Sequential vs Concurrent Execution
Regardless of which coordination pattern you choose, individual sub-tasks can run one at a time or in parallel.
import asyncio
# Sequential: step B needs step A's result
async def pipeline(query: str) -> str:
summary = await summarise_agent.run(query)
return await translate_agent.run(summary) # Needs summary to exist first
# Concurrent: independent tasks run simultaneously
async def parallel_analysis(query: str) -> dict:
sentiment, entities, topics = await asyncio.gather(
sentiment_agent.run_async(query),
entity_agent.run_async(query),
topic_agent.run_async(query)
)
# Sequential: 3 agents x 600ms = 1,800ms total
# Concurrent: max(600ms, 600ms, 600ms) = 600ms total
return {"sentiment": sentiment, "entities": entities, "topics": topics}
Reasoning Loops: What They Are and How to Fix Them
A reasoning loop is when an agent calls the same tool repeatedly with the same parameters, never making progress. It looks like an infinite loop from the outside — the agent keeps asking for the same data because it never gets what it was expecting.

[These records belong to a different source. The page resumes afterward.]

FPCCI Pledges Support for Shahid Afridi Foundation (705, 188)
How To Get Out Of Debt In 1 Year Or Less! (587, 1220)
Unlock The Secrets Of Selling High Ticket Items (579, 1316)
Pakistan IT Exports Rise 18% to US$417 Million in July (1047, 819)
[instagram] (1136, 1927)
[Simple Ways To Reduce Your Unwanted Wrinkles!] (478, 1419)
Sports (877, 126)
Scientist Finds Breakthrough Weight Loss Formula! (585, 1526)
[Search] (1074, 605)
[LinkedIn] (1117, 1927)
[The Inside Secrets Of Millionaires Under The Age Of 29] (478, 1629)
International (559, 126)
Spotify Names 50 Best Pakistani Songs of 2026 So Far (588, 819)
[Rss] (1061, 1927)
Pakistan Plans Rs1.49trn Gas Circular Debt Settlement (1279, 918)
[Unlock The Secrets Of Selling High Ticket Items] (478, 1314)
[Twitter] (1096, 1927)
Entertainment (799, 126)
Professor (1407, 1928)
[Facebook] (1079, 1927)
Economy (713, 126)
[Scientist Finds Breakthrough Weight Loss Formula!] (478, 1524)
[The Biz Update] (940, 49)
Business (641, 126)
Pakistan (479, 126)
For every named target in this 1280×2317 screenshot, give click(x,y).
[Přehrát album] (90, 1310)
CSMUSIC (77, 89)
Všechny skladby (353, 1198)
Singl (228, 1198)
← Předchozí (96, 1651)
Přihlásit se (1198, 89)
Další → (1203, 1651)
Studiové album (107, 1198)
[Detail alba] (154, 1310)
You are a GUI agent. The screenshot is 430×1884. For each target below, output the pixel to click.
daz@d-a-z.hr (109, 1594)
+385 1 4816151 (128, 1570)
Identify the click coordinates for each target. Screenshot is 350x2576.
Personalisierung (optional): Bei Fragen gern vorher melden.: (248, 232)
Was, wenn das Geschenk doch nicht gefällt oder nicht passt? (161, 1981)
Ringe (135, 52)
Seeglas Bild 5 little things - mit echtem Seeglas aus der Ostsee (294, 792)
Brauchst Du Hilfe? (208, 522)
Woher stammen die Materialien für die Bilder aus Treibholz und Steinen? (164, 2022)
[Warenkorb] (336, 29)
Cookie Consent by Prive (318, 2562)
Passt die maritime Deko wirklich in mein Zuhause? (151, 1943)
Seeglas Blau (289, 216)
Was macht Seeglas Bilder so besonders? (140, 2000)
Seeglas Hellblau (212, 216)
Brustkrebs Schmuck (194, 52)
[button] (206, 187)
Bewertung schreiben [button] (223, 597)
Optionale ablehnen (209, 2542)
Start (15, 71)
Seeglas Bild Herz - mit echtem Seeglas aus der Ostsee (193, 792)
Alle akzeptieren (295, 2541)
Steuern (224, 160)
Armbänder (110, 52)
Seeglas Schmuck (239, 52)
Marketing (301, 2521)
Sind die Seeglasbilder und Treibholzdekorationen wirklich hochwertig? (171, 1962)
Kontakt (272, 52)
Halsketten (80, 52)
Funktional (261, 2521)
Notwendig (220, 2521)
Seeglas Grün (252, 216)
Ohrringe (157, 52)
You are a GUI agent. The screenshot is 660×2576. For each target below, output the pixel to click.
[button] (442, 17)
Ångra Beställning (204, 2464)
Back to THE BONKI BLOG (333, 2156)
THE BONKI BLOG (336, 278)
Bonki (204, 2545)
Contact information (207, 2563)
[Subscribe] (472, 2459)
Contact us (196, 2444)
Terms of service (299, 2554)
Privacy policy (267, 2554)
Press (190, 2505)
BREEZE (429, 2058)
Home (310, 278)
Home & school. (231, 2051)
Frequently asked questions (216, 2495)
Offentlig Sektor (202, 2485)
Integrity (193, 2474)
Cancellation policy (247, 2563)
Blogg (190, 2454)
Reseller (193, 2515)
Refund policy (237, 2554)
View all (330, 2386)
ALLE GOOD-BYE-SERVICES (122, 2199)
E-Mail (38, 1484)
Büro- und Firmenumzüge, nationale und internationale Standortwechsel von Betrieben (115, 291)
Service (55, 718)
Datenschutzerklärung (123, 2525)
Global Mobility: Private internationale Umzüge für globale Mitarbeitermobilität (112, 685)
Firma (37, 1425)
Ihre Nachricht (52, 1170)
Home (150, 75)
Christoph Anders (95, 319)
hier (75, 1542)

In Foundry Trace, a reasoning loop appears as a series of identical spans back-to-back — same tool name, same parameters, over and over. The root cause is almost always a missing field in the tool's response that the LLM was counting on to move forward.
Fix: update your system instruction to handle the case where that field is absent — "if order_status is not returned, tell the user you couldn't retrieve the status and offer alternatives." Give the LLM a path forward when the tool doesn't return what it expected.